- **Material for this exercise**
=== Begin Enclosure ===

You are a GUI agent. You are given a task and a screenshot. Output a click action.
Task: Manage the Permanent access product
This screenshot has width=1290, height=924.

=== End Enclosure ===
=== Begin Enclosure ===

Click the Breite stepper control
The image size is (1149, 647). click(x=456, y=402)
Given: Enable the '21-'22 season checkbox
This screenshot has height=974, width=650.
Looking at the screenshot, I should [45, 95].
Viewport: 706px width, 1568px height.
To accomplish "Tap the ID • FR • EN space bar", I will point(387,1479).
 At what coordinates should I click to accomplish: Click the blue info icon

=== End Enclosure ===

- **Your objective**
Your answer must be the lines above from the one containing "Given: Enable the '21-'22 season checkbox" to the one containing "At what coordinates", both included, restated word for word.

- **Output of the task**
Given: Enable the '21-'22 season checkbox
This screenshot has height=974, width=650.
Looking at the screenshot, I should [45, 95].
Viewport: 706px width, 1568px height.
To accomplish "Tap the ID • FR • EN space bar", I will point(387,1479).
 At what coordinates should I click to accomplish: Click the blue info icon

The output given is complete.